Contrary to what people believe, muscle is not heavier than fat. One pound of muscle weighs the same as one pound of fat. Its the volume that’s the difference. Hence, muscle is denser than fat, and therefore, heavier for the same volume. It is estimated that a pound of muscle occupies 22% less space than a pound of fat.

This explains why when you start doing strength training, you build muscles and the scales go up.

Also, your total body weight isn’t a clear indicator of how you look or what health risks you may face. Two different people who weigh the same can look very different when one has a high percentage of fat and the other has a high percentage of muscle.

Keeping your body fat percentage low is important to prevent obesity-related conditions such as hypertension (high blood pressure), diabetes and cardiovascular (heart) disease. That doesn’t mean that you need to build excessive amounts of muscles by lifting heavy weights.

In fact, unless you’re a bodybuilder or are on a specific protein diet and take supplements, you can never develop too many muscles.

Work on keeping the muscle and fat ratios at healthy levels.

Don’t get discouraged and hang up your training shoes if your weight goes up, but adjust your fitness programme to ensure you’re getting enough cardiovascular exercises, which will promote faster weight loss.

Focus on Endurance

Then focus your strength training workouts on muscular endurance by keeping the repetitions between 12 to 16.
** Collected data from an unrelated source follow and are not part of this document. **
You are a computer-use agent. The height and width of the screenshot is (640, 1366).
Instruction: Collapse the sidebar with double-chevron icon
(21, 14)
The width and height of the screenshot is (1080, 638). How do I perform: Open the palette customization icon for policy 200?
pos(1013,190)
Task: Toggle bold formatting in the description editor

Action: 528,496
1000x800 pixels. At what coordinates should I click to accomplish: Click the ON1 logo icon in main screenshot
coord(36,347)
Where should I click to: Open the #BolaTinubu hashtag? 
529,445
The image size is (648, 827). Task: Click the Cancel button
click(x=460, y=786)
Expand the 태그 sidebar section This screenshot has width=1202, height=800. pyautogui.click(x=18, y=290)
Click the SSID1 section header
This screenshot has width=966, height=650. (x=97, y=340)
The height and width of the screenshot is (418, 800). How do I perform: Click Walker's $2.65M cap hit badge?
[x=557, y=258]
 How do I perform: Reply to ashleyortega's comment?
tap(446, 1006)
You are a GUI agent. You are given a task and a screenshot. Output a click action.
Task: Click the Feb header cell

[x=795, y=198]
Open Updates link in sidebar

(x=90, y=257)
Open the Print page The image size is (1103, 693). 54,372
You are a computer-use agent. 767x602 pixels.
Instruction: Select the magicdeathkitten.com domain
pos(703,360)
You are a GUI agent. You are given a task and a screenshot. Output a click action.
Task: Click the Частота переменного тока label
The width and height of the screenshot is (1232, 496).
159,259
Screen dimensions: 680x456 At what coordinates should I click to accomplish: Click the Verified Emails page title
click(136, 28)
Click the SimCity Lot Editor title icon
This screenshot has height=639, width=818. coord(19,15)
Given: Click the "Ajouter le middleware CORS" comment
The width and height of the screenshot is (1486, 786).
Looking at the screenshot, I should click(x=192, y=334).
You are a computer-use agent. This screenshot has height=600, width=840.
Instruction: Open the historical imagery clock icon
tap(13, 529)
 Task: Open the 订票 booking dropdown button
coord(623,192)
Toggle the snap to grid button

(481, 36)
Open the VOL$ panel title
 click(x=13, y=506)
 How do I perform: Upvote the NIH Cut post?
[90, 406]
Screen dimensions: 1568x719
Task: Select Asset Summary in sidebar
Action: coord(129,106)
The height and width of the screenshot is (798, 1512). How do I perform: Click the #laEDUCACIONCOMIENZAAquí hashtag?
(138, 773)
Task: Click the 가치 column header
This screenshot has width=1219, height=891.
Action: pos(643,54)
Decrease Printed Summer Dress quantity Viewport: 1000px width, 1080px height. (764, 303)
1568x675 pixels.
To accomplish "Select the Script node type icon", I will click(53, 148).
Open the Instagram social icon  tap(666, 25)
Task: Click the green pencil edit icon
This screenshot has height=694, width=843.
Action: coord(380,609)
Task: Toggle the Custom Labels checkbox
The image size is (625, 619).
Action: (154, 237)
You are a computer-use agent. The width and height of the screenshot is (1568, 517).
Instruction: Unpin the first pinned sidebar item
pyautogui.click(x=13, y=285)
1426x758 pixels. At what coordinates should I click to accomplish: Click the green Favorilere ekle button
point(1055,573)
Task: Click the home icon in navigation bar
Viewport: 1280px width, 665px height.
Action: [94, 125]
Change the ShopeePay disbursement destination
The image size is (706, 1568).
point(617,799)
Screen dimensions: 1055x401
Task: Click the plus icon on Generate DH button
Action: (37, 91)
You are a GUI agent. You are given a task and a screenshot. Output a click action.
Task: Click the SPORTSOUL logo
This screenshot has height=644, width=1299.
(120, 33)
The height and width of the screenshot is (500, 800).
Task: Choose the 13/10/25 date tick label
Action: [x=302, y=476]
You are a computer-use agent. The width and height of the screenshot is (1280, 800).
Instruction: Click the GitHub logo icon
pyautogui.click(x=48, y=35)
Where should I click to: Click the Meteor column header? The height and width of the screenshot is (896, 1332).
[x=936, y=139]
The good thing is that more muscle means improved strength and energy, and a higher metabolism. The more muscle you have, the more calories you burn when you’re at rest.

When it comes to losing weight, forget about the scales and focus on the way your body feels as your clothes get looser.

The weighing scale cannot tell whether you’re gaining fat or muscles, so it’s not the best indicator to measure progress.

Stop obsessing over standing on it, and instead, observe if your clothes are getting looser. After a month or two, you may drop a size or two.

You might also weigh more, but appear thinner.

Ultimately, you should feel fitter and more energetic.

More importantly, eat healthily, exercise regularly, reduce your stress levels and get adequate sleep.